16

Puttiesque Forces Attack

This time there were two of them on the steps, under a fall of April sunshine. Miss Sarah wore jeans and one of those loose sweaters that manages to suggest how succulent is the flesh it conceals. The young man wore slacks and a crew-neck sweater. I wondered how he earned his living, to be so casual in the middle of a Tuesday morning.

Miss Sarah stood up, ostensibly to greet me and offer to take one of the grocery bags I carried. “I’ve explained everything, Gregor. He knows I’m your sister.”

The young man stood.

I wished I could sit down, somewhere solitary, to ingest this piece of information.

He held out a forthright hand and smiled. “Brad Wycliffe.”

I shifted the bag, shook his hand.

“I apologize for what I said last night. And thought. Apology accepted?”

“Accepted,” I said. Miss Sarah, taking the bag from me, looked urgently into my face.

“Although I still think she shouldn’t be living here, in Teddy Mondleigh’s house.”

“Mr. Mondleigh would never,” I assured him.

Miss Sarah stood between us, hugging the grocery bag, beaming from one of us to the other. Brad Wycliffe had three or four inches on me, a lean man, and young. He had an open face, wholesome, the bones squaring it off, a firm mouth, a firm handshake. If she had been my sister, he was just the kind of young man I’d have liked her to have taken up with. Four-square, reliable.

“Gregor would poison his soup or something if he tried anything, and he knows it,” Miss Sarah said.
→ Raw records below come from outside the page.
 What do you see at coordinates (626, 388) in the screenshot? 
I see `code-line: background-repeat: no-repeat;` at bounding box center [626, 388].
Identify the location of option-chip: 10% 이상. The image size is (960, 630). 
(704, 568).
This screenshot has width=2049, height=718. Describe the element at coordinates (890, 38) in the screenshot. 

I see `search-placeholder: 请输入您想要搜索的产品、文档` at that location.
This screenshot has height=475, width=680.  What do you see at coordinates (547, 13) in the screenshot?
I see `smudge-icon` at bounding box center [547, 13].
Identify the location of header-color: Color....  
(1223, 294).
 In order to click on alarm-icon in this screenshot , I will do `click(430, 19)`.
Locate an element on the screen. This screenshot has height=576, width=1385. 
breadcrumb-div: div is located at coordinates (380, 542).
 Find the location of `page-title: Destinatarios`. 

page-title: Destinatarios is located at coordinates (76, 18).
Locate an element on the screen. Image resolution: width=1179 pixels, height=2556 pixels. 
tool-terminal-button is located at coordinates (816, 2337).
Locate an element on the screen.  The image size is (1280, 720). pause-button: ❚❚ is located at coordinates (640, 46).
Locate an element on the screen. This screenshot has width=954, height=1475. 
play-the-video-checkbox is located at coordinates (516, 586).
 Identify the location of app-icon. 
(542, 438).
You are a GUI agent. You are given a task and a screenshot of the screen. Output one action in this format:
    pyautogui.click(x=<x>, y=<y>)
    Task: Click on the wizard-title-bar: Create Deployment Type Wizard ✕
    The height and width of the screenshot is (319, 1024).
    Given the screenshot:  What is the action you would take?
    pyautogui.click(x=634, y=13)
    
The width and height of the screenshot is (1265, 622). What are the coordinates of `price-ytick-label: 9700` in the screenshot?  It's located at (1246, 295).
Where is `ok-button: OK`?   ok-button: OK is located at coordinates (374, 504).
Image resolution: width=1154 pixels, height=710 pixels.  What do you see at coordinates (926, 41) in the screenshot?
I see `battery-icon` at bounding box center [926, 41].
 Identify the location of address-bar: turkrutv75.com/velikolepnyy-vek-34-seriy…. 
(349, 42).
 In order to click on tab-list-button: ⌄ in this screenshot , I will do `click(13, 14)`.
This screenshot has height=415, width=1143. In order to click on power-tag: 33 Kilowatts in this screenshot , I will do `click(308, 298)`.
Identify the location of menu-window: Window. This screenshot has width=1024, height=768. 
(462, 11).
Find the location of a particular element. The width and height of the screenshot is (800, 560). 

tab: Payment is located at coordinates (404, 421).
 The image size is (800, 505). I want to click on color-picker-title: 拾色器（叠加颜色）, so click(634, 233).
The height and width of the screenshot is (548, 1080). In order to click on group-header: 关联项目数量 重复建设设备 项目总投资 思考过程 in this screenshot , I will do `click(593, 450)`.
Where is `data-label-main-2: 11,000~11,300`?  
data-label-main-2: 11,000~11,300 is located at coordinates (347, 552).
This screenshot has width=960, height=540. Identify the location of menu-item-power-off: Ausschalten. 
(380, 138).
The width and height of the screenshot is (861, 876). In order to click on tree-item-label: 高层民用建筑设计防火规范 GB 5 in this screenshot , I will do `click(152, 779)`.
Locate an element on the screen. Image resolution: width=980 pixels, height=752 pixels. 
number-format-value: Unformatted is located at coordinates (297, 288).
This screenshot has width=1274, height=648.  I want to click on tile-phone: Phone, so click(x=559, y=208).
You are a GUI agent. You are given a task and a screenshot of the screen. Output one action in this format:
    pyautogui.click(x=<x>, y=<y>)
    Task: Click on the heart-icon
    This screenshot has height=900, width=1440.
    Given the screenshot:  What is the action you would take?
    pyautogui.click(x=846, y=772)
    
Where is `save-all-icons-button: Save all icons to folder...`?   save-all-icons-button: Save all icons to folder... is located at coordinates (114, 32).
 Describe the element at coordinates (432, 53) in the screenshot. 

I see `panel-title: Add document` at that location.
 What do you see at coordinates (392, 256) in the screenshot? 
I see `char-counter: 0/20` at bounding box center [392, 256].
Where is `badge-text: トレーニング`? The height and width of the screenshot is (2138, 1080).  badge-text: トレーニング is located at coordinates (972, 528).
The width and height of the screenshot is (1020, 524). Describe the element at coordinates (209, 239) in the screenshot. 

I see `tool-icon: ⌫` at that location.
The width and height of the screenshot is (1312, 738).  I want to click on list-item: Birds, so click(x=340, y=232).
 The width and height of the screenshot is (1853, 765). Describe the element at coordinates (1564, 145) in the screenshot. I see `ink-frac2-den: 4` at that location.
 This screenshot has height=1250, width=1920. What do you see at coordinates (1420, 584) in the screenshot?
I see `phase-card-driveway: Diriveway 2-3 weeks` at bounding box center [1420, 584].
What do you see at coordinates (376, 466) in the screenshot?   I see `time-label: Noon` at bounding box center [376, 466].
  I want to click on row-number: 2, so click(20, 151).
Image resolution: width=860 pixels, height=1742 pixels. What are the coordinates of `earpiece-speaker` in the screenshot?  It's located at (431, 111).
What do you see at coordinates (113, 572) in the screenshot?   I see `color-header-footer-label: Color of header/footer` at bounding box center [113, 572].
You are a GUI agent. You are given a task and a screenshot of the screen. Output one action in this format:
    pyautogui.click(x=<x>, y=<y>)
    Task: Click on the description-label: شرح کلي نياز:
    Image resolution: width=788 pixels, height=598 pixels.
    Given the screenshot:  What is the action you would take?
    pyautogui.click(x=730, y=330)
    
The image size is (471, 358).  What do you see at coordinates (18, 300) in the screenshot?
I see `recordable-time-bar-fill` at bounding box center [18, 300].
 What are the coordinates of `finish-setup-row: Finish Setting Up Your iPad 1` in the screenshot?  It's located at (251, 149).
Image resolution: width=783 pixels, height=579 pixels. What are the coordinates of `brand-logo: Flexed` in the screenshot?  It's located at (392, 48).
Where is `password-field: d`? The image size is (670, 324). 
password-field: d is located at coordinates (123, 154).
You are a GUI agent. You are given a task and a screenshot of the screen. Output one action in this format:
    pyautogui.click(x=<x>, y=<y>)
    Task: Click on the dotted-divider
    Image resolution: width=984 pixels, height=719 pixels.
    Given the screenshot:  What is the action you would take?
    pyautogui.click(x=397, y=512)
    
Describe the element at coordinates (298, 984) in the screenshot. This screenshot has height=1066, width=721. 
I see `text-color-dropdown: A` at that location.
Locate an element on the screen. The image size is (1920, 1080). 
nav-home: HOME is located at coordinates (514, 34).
“And I also admire the way you’ve taken care of Sarah, since your parents died,” Mr. Wycliffe added.

I didn’t dare say anything.

“See? I have told him all about us. Even about how I’m studying dance.”

“Even about dance? Well, I’m glad that’s cleared up.”

She smiled happily at me.

“Would you care to come inside?” I asked the young man.

He shook his head, emphatically. “Into Mondleigh’s house? Not a chance. I’ll pick you up at noon tomorrow, Sarah?”

“Yes.” Her cheeks were pink.

“Until tomorrow then,” he said. “Gregor,” and he shook my hand again.

“See you,” she called after him, watching his long stride, watching until he had turned the corner and moved out of sight.

That scene played out, she let me into the house. As I followed her into the kitchen, I debated whether I should say anything, and if so, what. She put the grocery bag down on the table. I set mine beside it.

“What kind of dance are you studying, miss? In case he asks.”

Miss Sarah giggled, did a turn around the room, concluding with a court curtsey at my feet. She raised her head to look at me. “Ballet. We’re working here to pay for the lessons. Do you mind?”

A pretty black pot myself, I couldn’t scold, but I could warn her. “You’d be wiser to tell him the truth.”

“Isn’t he wonderful? Did you notice his eyes? And he has a great laugh, but you haven’t heard it.”

Nothing I said would have gotten through to her.

“He didn’t want to come back here,” she told me. “He didn’t want to see me again. He likes me, but he doesn’t want to. At first it was because of what he thought, and now because he thinks I’m not…in his class. But I think that’s why he likes me too, because he doesn’t want to.”

She moved to give me room to work.

“He says Carlie is a real mess, and he’s right, she is. I’ll tell him the truth when the time is right. Do you think he’ll think I’m after his money? I bet he might, and if he still…likes me, in spite of everything…” The vision occupied her for a minute. “I think I’ll wear a denim jumper. That’s the kind of thing I’d wear, isn’t it? I’ll have to get one, this afternoon, with a turtleneck and flats. Where does Theo keep his old yearbooks, Gregor?”